The officers obtained a search warrant to search Wolter’s home for evidence. They found no sign of forced entry. They found bloodstains on the carpet and walls, bullets and bullet holes, a wire from a taser gun, a taser barb on the jacket Wolter had been wearing, and “AFIDS” on the floor of the office. The acronym AFIDS stands for “anti-felon identification tags.” They are automatically deployed when a taser gun is fired, and they have a serial number on them that can be traced back to a specific taser gun. In this case, the AFIDS were traced to a taser gun that had been purchased by Wolter’s former housemate Steve Kozol, eight days before the attack, from a business called Spy Connection. The physical description Wolter gave police of his attacker was similar to that of Kozol.

The bullets retrieved from the crime scene were found to have been shot from a 9 mm. semi-automatic or fully automatic pistol manufactured by SWD Company. This company imprints the logo “Cobray” on the firearms that it manufactures. Police subsequently found evidence that Kozol had purchased a 9 mm. Cobray handgun and a rapid-fire attachment for the gun.

Because the AFIDS had been traced to a taser gun purchased by Kozol, police promptly began watching him. They saw him transfer

-2- No. 84098-3-I

a briefcase from his Audi vehicle into the trunk of a Mustang owned by his girlfriend. They obtained multiple search warrants to search Kozol’s residence, a storage facility that he rented, his Audi, and his girlfriend’s Mustang. In the Mustang, police found a briefcase containing Wolter’s identification, several bank statements and blank checks belonging to Wolter, a newspaper article about the attack on Wolter, and a business card from the business called Spy Connection. Wolter subsequently identified the briefcase as one belonging to him.

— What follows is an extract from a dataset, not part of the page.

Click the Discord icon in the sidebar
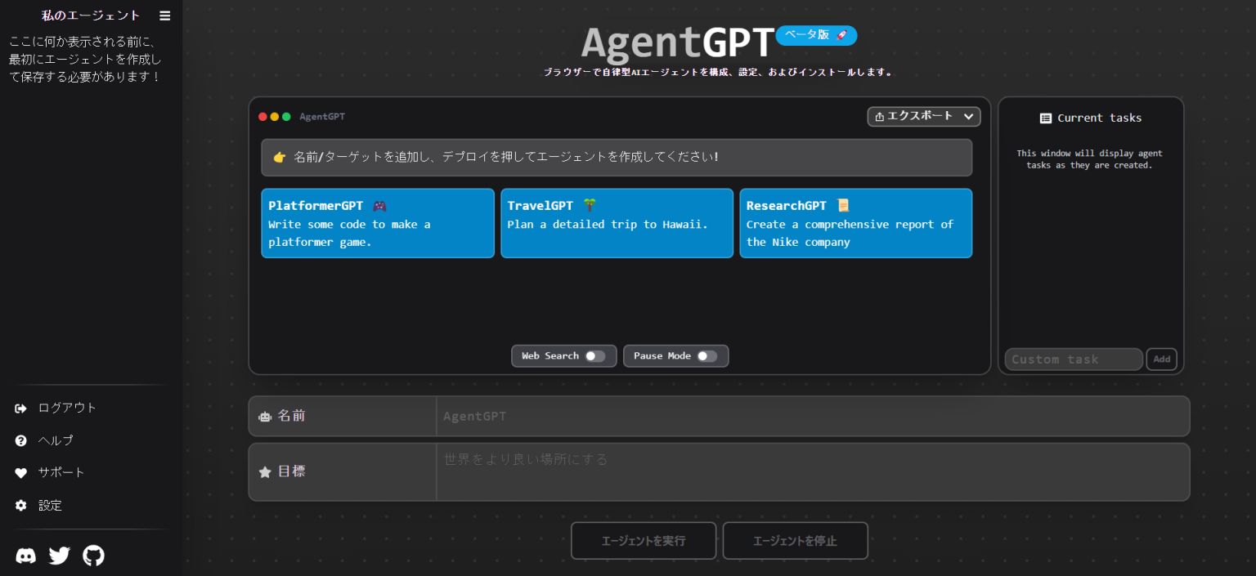Screen dimensions: 1256x576 tap(25, 556)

Police found a book entitled Quick and Dirty Home Made Silencers in Kozol’s Audi. They also found “smear transfer” bloodstains on the driver’s seat of the car. Swabs were taken, tested, and found to exactly match a blood sample taken from Wolter.

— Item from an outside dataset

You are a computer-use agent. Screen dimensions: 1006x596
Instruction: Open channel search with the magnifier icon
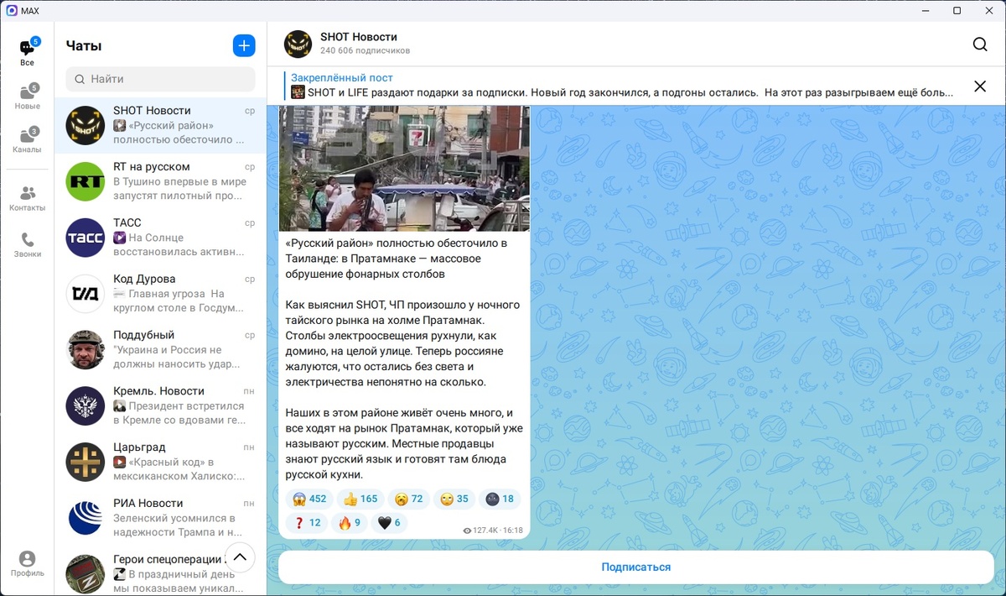click(979, 44)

In Kozol’s garage, police found parts that could be used to make home made silencers for guns using some of the methods described in the book on how to make silencers that was found in Kozol’s Audi. Detective Gulla, who helped execute the search warrant for Kozol’s garage, subsequently testified that based on his training and experience with firearms and silencers, including actual experience in making a home made silencer, he immediately recognized the parts that he saw in the garage as those from which silencers can be made. He also testified that these parts were located in close proximity to one another.

Kozol was charged with attempted murder in the first degree, and in the alternative, with attempted murder in the second degree. He was also charged with burglary in the first degree. Each of the charges included an allegation that Kozol was armed with a deadly weapon at the time of the crimes.

Kozol brought a motion to suppress evidence obtained from only one of the several search warrants that were issued, the warrant which authorized the search of Kozol’s house, garage, and car. The court denied the motion to suppress.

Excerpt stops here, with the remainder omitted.